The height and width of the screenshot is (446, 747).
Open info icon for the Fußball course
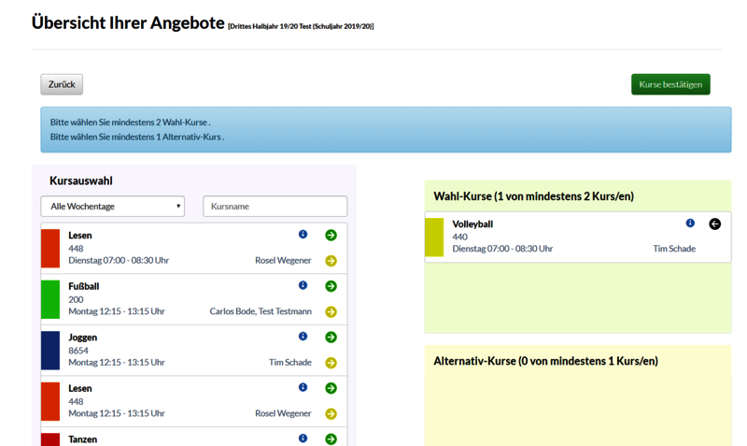pyautogui.click(x=303, y=285)
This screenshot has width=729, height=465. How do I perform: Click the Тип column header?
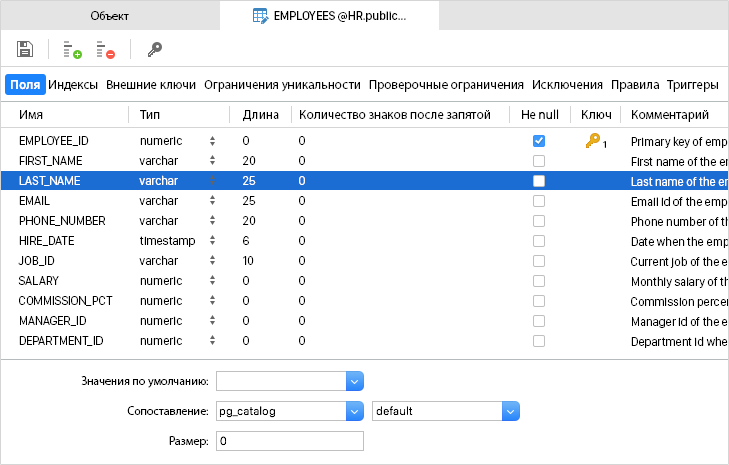coord(150,115)
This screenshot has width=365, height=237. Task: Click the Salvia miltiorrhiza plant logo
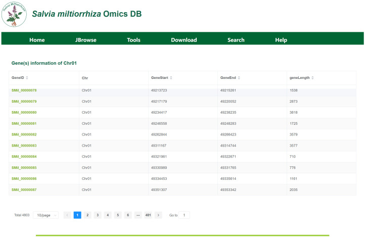pyautogui.click(x=14, y=14)
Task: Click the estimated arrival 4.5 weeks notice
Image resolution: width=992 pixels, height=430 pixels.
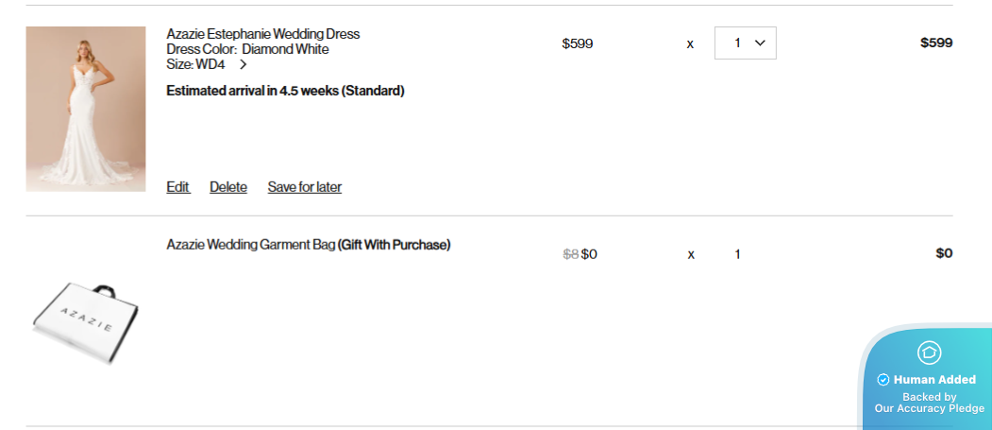Action: tap(285, 91)
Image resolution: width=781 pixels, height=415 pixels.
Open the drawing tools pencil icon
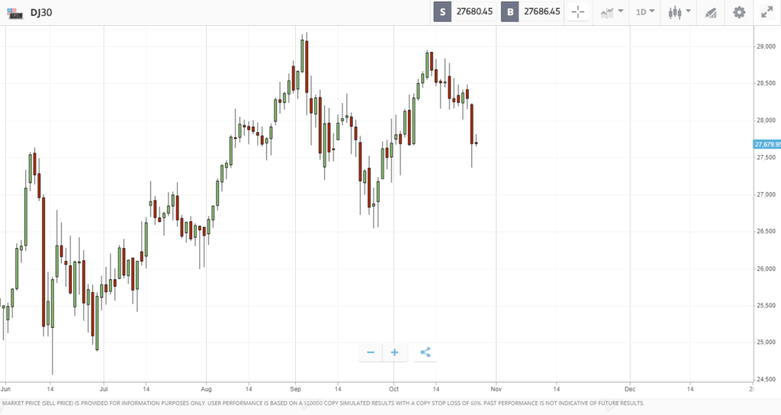(x=710, y=12)

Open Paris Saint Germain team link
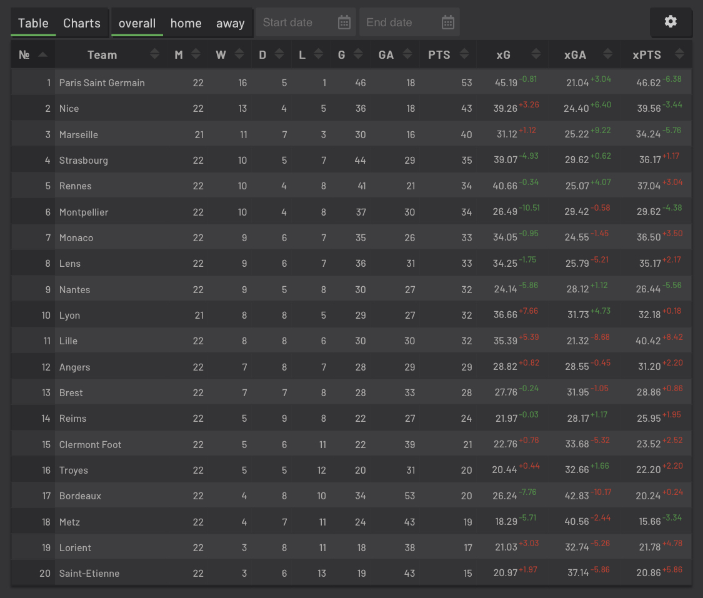(102, 82)
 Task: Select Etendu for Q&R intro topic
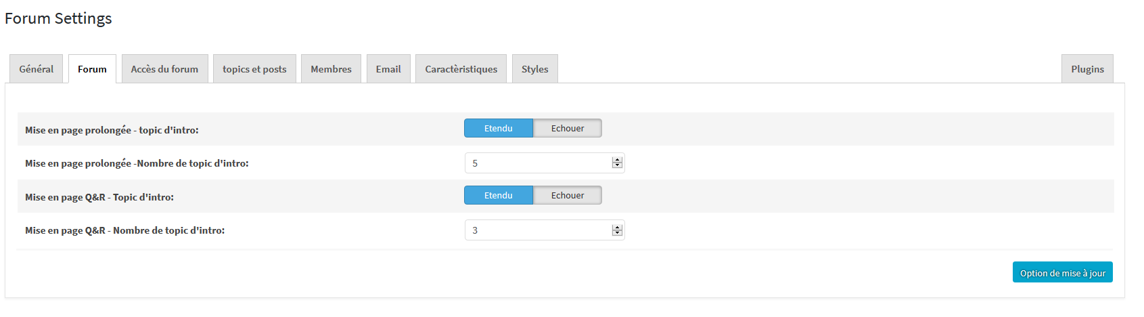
□ □ □ □ □
WHAT YOU NEED TO DO — Once the pictures are dropped, please print every remaining line of the material verbatim.

ANSWER TO THIS EXERCISE —
The height and width of the screenshot is (446, 747).
Open info icon for the Fußball course
pyautogui.click(x=303, y=285)
This screenshot has width=729, height=465. How do I perform: Click the Тип column header?
coord(150,115)
This screenshot has width=365, height=237. Task: Click the Salvia miltiorrhiza plant logo
pyautogui.click(x=14, y=14)
Task: Click the estimated arrival 4.5 weeks notice
Image resolution: width=992 pixels, height=430 pixels.
Action: tap(285, 91)
Image resolution: width=781 pixels, height=415 pixels.
Open the drawing tools pencil icon
(x=710, y=12)

Open Paris Saint Germain team link
(102, 82)
 Task: Select Etendu for Q&R intro topic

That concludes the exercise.